_ENTRIES SUPPLIED_.
_ _ _

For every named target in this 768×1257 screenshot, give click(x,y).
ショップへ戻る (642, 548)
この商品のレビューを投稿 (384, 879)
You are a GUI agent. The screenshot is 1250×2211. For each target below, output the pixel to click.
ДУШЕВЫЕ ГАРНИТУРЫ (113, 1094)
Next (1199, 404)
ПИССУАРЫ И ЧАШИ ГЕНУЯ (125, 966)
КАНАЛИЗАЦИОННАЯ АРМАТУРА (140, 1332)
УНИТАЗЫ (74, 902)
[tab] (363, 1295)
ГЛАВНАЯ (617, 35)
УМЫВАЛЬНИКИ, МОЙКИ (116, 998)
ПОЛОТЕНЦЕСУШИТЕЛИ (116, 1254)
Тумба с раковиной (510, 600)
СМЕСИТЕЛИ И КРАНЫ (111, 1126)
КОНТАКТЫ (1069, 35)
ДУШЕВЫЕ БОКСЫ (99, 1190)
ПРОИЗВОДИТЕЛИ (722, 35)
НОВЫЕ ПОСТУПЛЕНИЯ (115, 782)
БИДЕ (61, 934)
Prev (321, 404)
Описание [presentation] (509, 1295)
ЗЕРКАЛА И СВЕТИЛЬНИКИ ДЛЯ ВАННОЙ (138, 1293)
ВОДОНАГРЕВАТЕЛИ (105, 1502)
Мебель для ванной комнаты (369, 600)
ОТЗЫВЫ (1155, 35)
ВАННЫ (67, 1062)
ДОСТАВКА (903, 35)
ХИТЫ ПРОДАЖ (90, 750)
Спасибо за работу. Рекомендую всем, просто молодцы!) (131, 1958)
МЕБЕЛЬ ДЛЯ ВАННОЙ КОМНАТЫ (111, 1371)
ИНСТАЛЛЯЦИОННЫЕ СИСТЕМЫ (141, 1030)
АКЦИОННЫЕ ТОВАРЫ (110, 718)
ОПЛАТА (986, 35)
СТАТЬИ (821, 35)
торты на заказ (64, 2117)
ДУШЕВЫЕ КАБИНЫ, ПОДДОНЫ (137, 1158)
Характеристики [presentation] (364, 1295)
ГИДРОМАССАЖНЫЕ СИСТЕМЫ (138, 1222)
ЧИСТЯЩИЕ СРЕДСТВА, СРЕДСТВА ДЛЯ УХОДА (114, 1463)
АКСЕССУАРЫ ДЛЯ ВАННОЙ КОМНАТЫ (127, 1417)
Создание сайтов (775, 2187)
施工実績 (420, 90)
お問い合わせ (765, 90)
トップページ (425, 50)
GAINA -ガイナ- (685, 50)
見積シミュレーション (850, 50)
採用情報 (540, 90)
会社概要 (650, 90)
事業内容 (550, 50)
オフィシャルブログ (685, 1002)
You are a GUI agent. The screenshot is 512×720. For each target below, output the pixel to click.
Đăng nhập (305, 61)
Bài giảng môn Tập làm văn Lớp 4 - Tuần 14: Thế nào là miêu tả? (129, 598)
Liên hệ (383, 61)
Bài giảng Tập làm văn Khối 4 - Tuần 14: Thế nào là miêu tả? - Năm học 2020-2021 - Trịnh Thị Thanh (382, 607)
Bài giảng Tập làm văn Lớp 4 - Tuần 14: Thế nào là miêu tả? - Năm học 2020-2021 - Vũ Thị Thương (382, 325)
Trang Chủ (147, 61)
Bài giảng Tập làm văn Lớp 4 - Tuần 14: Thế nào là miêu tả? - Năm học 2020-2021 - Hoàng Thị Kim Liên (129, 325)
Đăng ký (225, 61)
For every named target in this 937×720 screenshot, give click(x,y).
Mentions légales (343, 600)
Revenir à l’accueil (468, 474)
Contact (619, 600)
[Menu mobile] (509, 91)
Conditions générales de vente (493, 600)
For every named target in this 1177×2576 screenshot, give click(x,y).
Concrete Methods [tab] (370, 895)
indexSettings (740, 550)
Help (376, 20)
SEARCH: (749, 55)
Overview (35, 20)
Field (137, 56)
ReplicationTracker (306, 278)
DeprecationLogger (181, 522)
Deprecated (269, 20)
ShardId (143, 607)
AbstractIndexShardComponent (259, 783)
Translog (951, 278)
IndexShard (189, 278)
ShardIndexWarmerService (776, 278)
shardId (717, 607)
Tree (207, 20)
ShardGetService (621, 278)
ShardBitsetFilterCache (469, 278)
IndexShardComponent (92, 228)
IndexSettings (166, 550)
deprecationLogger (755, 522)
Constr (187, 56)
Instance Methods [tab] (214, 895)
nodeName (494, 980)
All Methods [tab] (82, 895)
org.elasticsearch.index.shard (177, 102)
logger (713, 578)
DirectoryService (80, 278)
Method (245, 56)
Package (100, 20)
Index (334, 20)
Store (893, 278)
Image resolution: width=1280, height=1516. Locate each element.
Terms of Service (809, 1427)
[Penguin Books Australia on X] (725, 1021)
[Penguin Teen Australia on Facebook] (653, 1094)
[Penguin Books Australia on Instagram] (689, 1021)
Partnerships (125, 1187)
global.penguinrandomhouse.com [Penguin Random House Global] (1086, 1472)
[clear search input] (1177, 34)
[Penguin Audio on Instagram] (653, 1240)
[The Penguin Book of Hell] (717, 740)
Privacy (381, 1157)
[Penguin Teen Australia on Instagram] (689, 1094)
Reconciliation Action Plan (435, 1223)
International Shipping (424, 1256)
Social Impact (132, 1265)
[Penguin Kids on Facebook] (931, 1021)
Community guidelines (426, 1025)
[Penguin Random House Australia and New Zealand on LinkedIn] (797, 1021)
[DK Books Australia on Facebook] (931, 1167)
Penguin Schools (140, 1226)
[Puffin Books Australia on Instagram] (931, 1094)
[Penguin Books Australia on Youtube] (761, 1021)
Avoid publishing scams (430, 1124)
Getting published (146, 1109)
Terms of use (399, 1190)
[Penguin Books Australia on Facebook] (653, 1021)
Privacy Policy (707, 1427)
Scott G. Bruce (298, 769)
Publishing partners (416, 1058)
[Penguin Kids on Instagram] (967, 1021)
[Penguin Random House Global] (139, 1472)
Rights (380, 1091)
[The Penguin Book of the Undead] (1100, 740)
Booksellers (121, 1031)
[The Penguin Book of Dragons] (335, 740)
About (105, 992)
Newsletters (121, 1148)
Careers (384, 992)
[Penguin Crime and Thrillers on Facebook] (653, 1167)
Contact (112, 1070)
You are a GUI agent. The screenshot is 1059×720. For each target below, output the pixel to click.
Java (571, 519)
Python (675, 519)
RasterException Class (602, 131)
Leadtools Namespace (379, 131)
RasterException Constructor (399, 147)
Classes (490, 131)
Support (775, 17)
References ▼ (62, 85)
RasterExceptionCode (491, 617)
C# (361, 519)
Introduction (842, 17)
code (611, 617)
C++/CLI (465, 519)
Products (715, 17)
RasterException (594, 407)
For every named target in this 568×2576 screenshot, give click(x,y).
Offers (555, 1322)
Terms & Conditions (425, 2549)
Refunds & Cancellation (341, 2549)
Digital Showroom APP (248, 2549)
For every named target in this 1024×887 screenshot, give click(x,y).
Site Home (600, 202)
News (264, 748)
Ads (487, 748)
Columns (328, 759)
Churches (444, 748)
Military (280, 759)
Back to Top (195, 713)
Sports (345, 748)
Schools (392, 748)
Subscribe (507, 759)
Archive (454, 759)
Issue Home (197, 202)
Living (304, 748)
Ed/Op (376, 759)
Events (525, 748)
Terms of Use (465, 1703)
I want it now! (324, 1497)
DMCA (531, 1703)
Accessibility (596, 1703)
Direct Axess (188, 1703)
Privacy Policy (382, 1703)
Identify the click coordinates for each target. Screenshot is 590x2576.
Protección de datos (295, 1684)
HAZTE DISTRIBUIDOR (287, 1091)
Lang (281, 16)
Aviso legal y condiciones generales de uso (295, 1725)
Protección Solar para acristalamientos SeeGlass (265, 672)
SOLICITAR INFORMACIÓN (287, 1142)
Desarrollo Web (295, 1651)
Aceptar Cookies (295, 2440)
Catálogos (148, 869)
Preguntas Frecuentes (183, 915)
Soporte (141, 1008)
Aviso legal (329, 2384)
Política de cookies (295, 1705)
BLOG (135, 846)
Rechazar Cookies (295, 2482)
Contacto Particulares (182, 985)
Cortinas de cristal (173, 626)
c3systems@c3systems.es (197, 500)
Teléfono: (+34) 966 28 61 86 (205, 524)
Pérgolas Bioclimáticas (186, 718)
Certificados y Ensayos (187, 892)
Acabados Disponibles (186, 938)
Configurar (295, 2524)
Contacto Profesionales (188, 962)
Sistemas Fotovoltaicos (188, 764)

_ _ _

Reproduce the items from the one containing "IndexShardComponent (92, 228)" through the one containing "[Penguin Books Australia on X] (725, 1021)", swapping "Terms of Service" for "Terms of Use" and leaving everything else unchanged.

IndexShardComponent (92, 228)
IndexSettings (166, 550)
deprecationLogger (755, 522)
Constr (187, 56)
Instance Methods [tab] (214, 895)
nodeName (494, 980)
All Methods [tab] (82, 895)
org.elasticsearch.index.shard (177, 102)
logger (713, 578)
DirectoryService (80, 278)
Method (245, 56)
Package (100, 20)
Index (334, 20)
Store (893, 278)
Image resolution: width=1280, height=1516. Locate each element.
Terms of Use (809, 1427)
[Penguin Books Australia on X] (725, 1021)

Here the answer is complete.